* _YOUR OBJECTIVE_
Sift through the material below and return the lines with "computer".
** SOURCE MATERIAL follows **
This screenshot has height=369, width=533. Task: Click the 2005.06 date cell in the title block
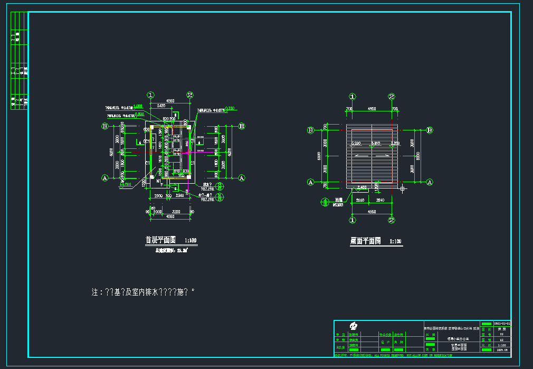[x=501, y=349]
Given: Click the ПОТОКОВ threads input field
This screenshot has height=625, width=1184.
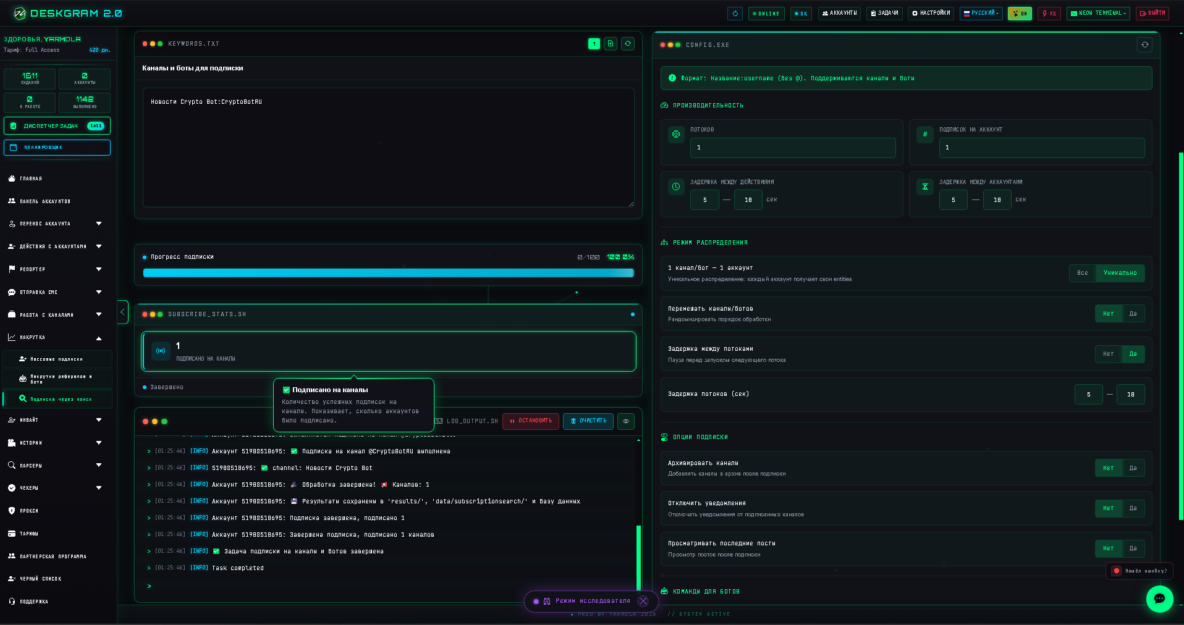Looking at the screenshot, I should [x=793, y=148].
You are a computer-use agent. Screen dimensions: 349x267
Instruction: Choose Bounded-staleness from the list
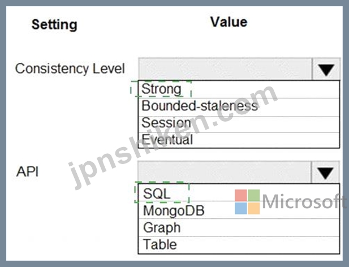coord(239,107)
** End of SOURCE MATERIAL **
** SOURCE MATERIAL follows **
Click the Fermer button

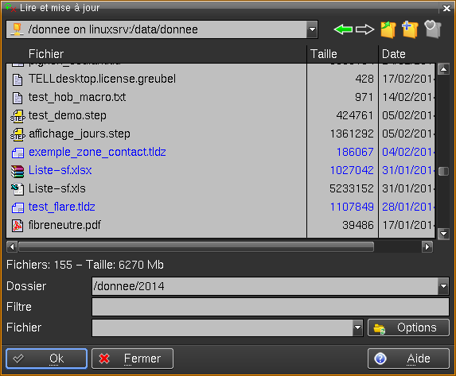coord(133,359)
** End of SOURCE MATERIAL **
** SOURCE MATERIAL follows **
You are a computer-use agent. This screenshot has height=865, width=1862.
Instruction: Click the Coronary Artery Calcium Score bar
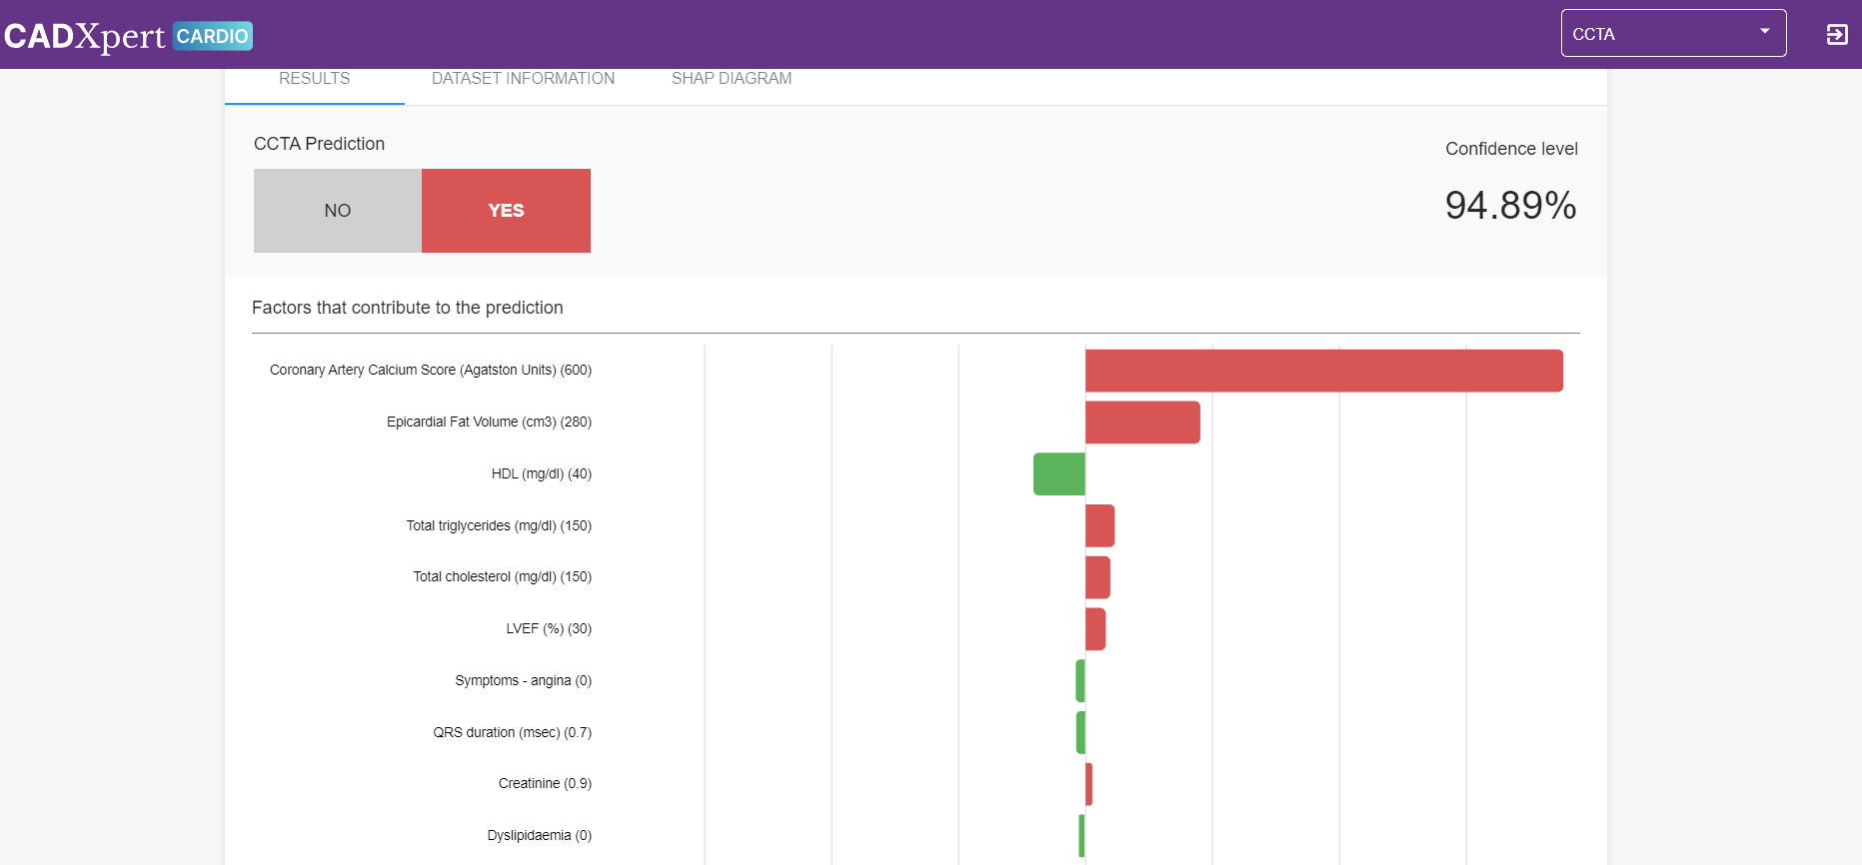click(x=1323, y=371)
** End of SOURCE MATERIAL **
* _SOLUTION FOR THIS EXERCISE_
You are a computer-use agent. Screen dimensions: 349x267
You are a computer-use agent. This screenshot has height=865, width=1862.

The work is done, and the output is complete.